--- start RECORD EXCERPTS ---

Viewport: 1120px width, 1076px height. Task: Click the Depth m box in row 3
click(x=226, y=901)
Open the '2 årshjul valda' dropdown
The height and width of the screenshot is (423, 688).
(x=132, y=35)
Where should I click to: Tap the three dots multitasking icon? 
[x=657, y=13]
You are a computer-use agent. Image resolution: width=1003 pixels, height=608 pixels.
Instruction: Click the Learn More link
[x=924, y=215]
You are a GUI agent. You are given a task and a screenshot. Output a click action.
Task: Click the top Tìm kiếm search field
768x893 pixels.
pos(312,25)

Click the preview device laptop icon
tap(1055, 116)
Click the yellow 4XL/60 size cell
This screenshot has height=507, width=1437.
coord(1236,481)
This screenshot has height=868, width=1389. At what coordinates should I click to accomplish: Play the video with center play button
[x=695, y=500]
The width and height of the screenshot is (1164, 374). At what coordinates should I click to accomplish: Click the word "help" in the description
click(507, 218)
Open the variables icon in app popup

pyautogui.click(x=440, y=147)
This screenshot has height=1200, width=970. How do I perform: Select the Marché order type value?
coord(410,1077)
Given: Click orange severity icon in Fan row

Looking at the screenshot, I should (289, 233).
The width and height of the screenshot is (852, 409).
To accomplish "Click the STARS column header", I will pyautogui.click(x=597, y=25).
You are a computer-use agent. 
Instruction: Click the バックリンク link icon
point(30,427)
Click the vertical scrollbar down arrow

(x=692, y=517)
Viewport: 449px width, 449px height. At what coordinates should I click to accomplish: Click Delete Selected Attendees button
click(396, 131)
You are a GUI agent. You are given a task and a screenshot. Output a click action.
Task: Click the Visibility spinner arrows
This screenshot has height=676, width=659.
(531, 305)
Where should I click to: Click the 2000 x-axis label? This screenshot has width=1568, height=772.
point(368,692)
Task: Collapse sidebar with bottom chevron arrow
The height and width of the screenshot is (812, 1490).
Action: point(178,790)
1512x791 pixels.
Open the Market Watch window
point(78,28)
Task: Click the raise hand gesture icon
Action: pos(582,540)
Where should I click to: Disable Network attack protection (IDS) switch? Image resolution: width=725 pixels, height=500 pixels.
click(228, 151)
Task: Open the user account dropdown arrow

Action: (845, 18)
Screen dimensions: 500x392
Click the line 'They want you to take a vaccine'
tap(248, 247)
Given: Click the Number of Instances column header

--- end RECORD EXCERPTS ---

▶ **WHAT THE TASK REQUIRES**: Could you retype every one of the lines above, character for character?

▶ **FINAL RESULT**:
Viewport: 1120px width, 1076px height. Task: Click the Depth m box in row 3
click(x=226, y=901)
Open the '2 årshjul valda' dropdown
The height and width of the screenshot is (423, 688).
(x=132, y=35)
Where should I click to: Tap the three dots multitasking icon? 
[x=657, y=13]
You are a computer-use agent. Image resolution: width=1003 pixels, height=608 pixels.
Instruction: Click the Learn More link
[x=924, y=215]
You are a GUI agent. You are given a task and a screenshot. Output a click action.
Task: Click the top Tìm kiếm search field
768x893 pixels.
pos(312,25)

Click the preview device laptop icon
tap(1055, 116)
Click the yellow 4XL/60 size cell
This screenshot has height=507, width=1437.
coord(1236,481)
This screenshot has height=868, width=1389. At what coordinates should I click to accomplish: Play the video with center play button
[x=695, y=500]
The width and height of the screenshot is (1164, 374). At what coordinates should I click to accomplish: Click the word "help" in the description
click(507, 218)
Open the variables icon in app popup

pyautogui.click(x=440, y=147)
This screenshot has height=1200, width=970. How do I perform: Select the Marché order type value?
coord(410,1077)
Given: Click orange severity icon in Fan row

Looking at the screenshot, I should (289, 233).
The width and height of the screenshot is (852, 409).
To accomplish "Click the STARS column header", I will pyautogui.click(x=597, y=25).
You are a computer-use agent. 
Instruction: Click the バックリンク link icon
point(30,427)
Click the vertical scrollbar down arrow

(x=692, y=517)
Viewport: 449px width, 449px height. At what coordinates should I click to accomplish: Click Delete Selected Attendees button
click(396, 131)
You are a GUI agent. You are given a task and a screenshot. Output a click action.
Task: Click the Visibility spinner arrows
This screenshot has height=676, width=659.
(531, 305)
Where should I click to: Click the 2000 x-axis label? This screenshot has width=1568, height=772.
point(368,692)
Task: Collapse sidebar with bottom chevron arrow
The height and width of the screenshot is (812, 1490).
Action: point(178,790)
1512x791 pixels.
Open the Market Watch window
point(78,28)
Task: Click the raise hand gesture icon
Action: pos(582,540)
Where should I click to: Disable Network attack protection (IDS) switch? Image resolution: width=725 pixels, height=500 pixels.
click(228, 151)
Task: Open the user account dropdown arrow

Action: (845, 18)
Screen dimensions: 500x392
Click the line 'They want you to take a vaccine'
tap(248, 247)
Given: Click the Number of Instances column header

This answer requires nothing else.